Isolamento e comunicação não são exatamente temas raros em dramas de ficção-científica, mas é curioso que O Céu da Meia-Noite, produção que encerrou filmagens antes do início da pandemia de Covid-19 chegar aos EUA, foque tanto, e tão bem, nestes dois temas. E apesar do longa se dividir entre dois núcleos de apelos e qualidades diferentes, a produção estrelada e dirigida por George Clooney marca o fim de 2020 com um tom particularmente atual.
No início de O Céu da Meia-Noite somos introduzidos a Augustine (Clooney), um cientista com doença terminal que decide ficar na Terra enquanto a humanidade abandona o planeta, em risco radioativo. Aqui, Augustine fica semanas acompanhando o desenvolvimento de explorações em exoplanetas, na esperança de que alguma equipe de astronautas encontre um novo lar para os terráqueos. No meio de sua pesquisa nosso protagonista se depara com duas surpresas: uma criança deixada para trás na base do Ártico (e que agora precisa acompanhá-lo em seu solitário e entediante dia a dia) e a descoberta de uma equipe de astronautas que retorna de Éter trazendo boas notícias da lua de Júpiter. O que a Comandante Sully (Felicity Jones) não sabe é que a nave não consegue comunicação com a Terra porque o planeta está deserto.
Assim, O Céu da Meia-Noite se divide em dois núcleos totalmente diferentes; aqui, Augustine tenta contato com a nave de Sully enquanto forma um laço peculiar com a criança e, lá em cima, a equipe de astronautas lida com contratempos tradicionais de histórias de espaço sideral.

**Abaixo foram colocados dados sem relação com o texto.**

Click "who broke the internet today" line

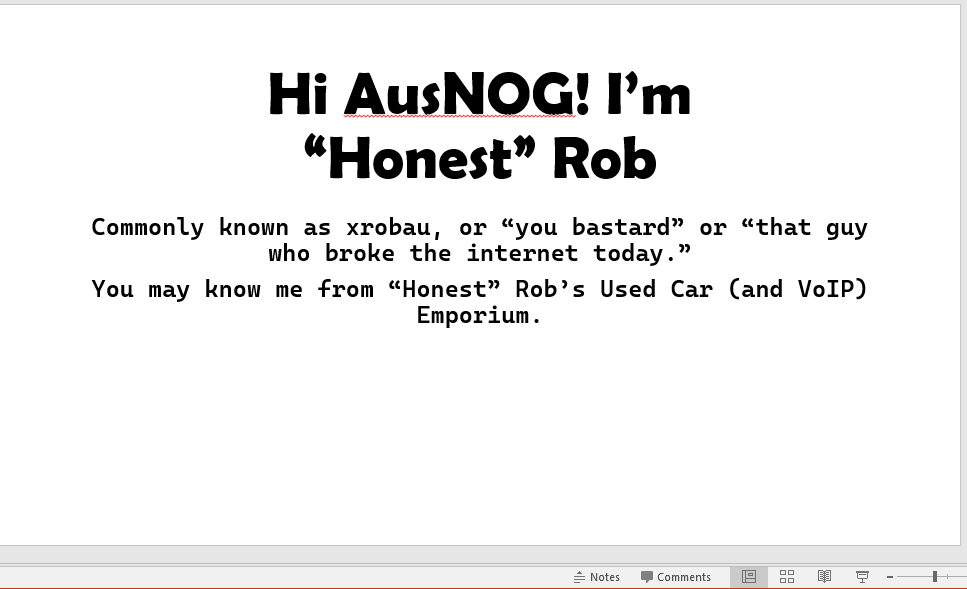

Enquanto o filme de Clooney acerta em cheio no clima solitário do núcleo de Augustine, que passa seus dias retomando memórias cruciais de sua vida, é em sua pretensão de ação que a produção da Netflix peca.
Talvez por uma necessidade de equilibrar o tom contido e meditativo de Augustine, O Céu da Meia Noite deposita um ritmo mais dinâmico no núcleo do espaço, que encontra obstáculos já bem familiares para filmes de gênero: falta de comunicação, chuva de meteoros, uma expedição para fora da nave, um radar quebrado. E enquanto Clooney acerta muito bem no visual, que chama atenção especialmente por ser uma produção de streaming, nada das aventuras dos astronautas compensa em seu contexto. É apenas no desfecho de sua história que Sully e cia. evidenciam uma conexão com o tema do filme, passando grande parte da trama desviando nossa atenção do tom mais encantador de O Céu da Meia-Noite.

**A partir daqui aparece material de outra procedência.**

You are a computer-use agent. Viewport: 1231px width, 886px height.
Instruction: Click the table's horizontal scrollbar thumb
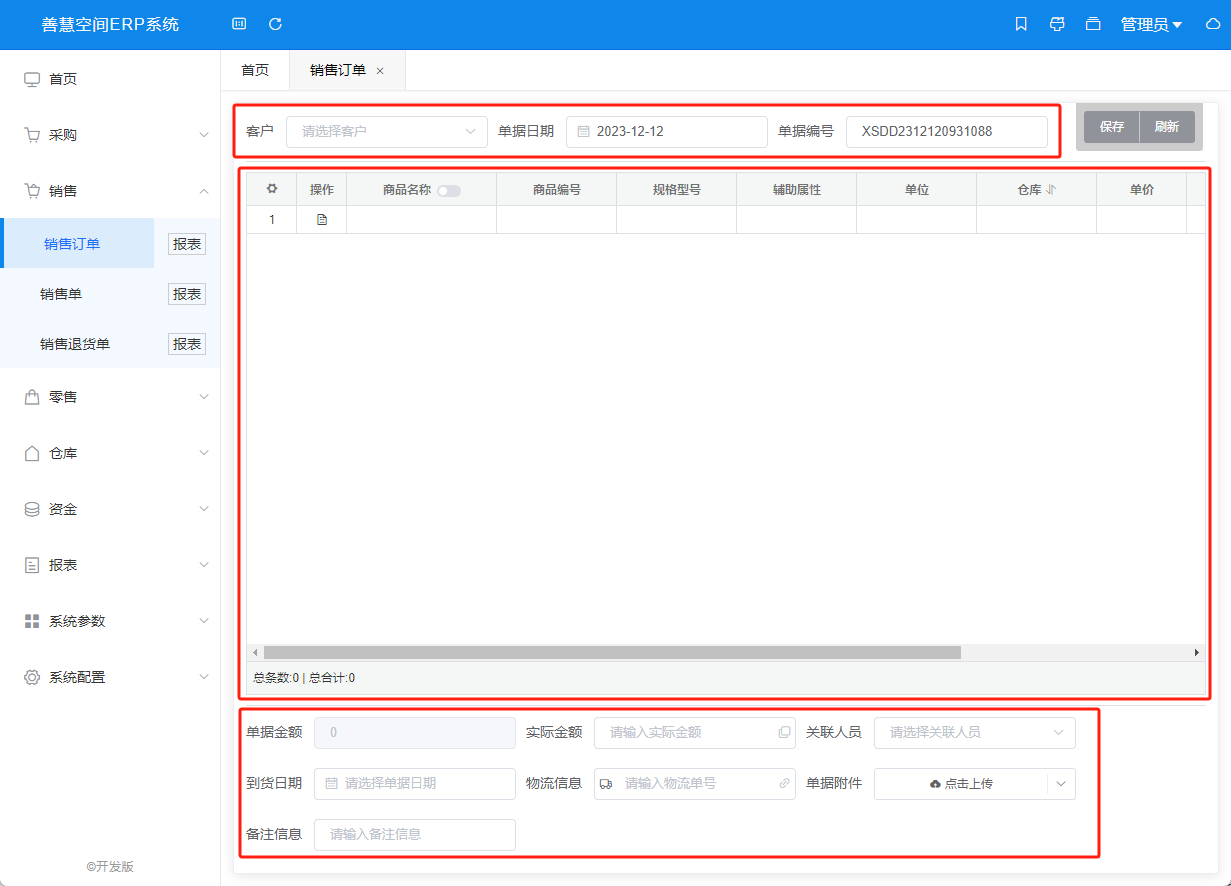pos(610,652)
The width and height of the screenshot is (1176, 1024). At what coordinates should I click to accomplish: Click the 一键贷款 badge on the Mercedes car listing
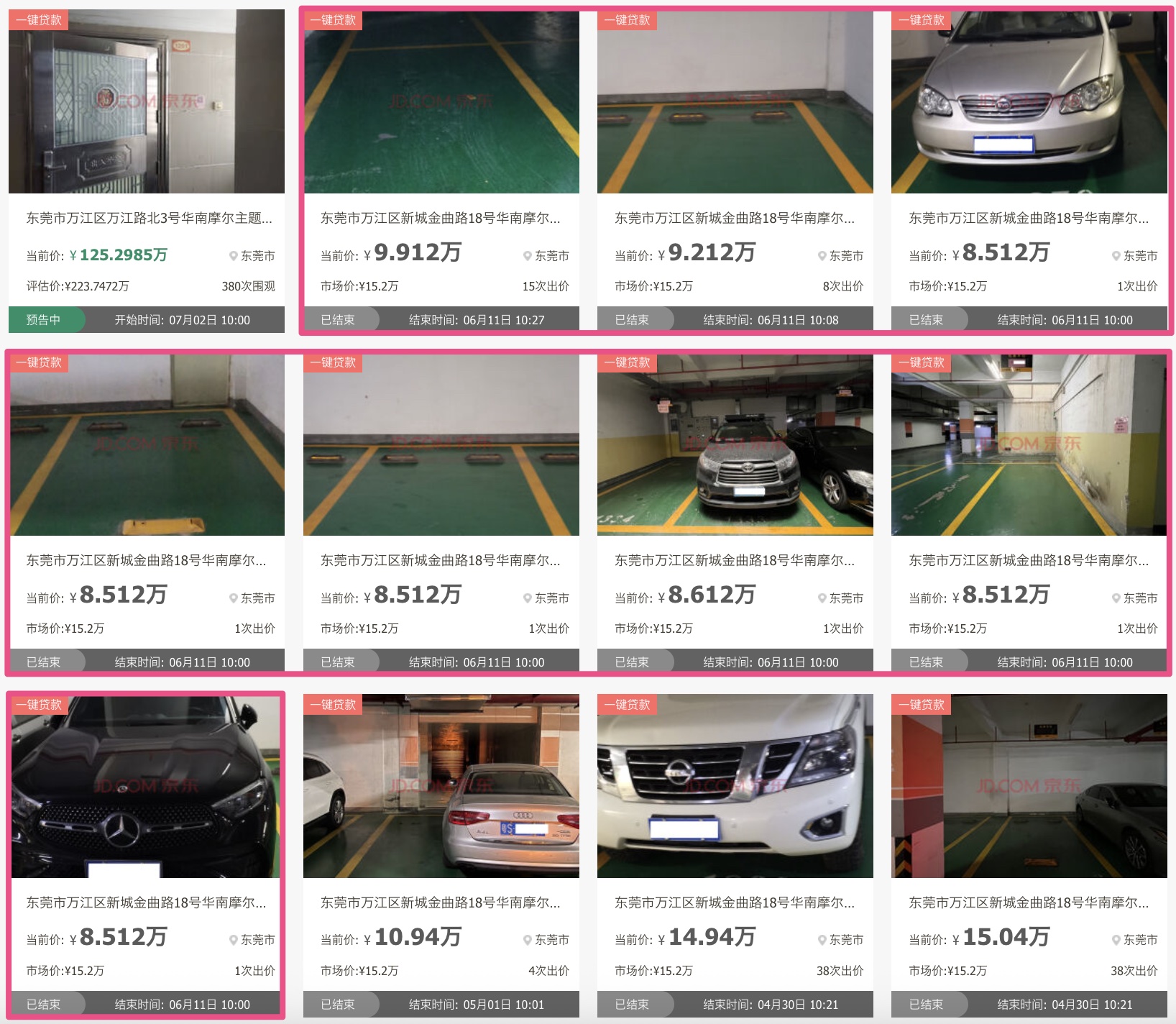(39, 705)
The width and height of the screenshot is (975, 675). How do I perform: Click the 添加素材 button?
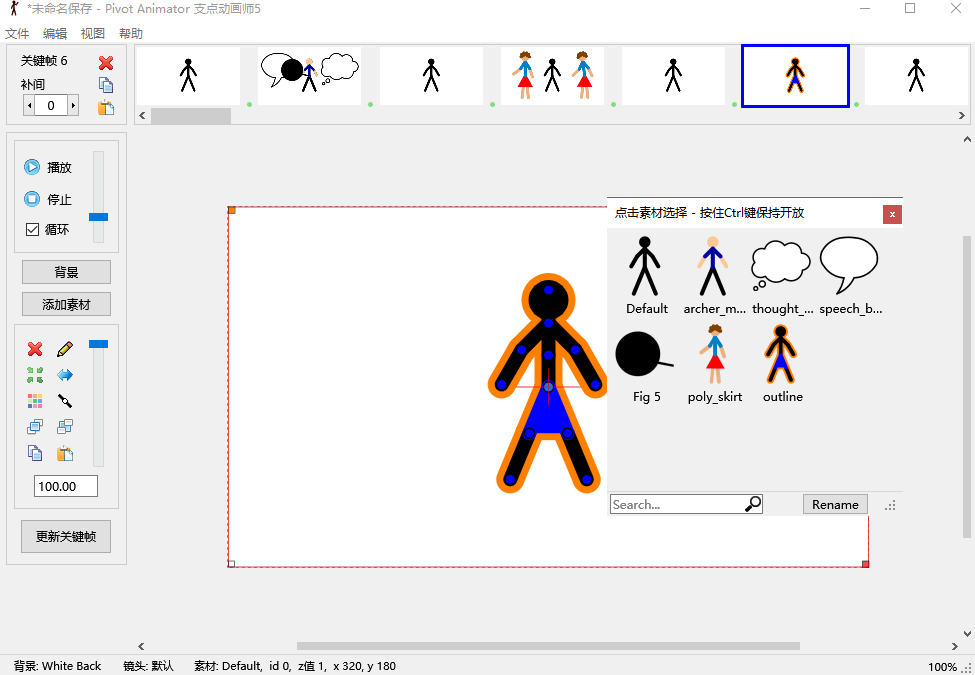click(66, 304)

E por mais que o foco em cenas de ação esteja nos astronautas, até a melhor sequência de tensão está no arco de Augustine, quando o sobrevivente atravessa o Ártico com a criança para chegar a um satélite de longo alcance. Mesmo assim, este não é exatamente o forte do filme: a tempestade de gelo, filmada em um evento real e muito bem retratada, ainda perde para uma cena singela do longa em que Augustine se comunica com sua nova acompanhante brincando com um prato de ervilhas.
O Céu da Meia Noite é repleto de acertos. A escolha de escalar um outro ator para viver o jovem Clooney ao invés de apostar na tecnologia de rejuvenescimento é ótima (o longa fez um trabalho de combinação vocal de Clooney e Ethan Peck que é surpreendente e inovador), e a habilidade de retratar a falta de gravidade nas cenas de espaço é chamativa. Mas o brilho real na história de Clooney está em cada vez que o longa medita e leva consigo seu telespectador. Sem as distrações de histórias que já vimos antes, O Céu da Meia-Noite é um filme quieto, que retrata lindamente a sensação de isolamento.
No fim das contas, o real triunfo de O Céu da Meia-Noite é Clooney, tanto por sua atuação, quanto pela direção e até em seu personagem. Mas a ideia principal do longa, que permeia cada uma das ações dos astronautas, é a noção de que o amor nos leva a querer salvar o mundo. E apesar de focar no fim da humanidade como conhecemos, O Céu da Meia-Noite é otimista e emocionante, fechando 2020 com um tom esperançoso mais do que necessário.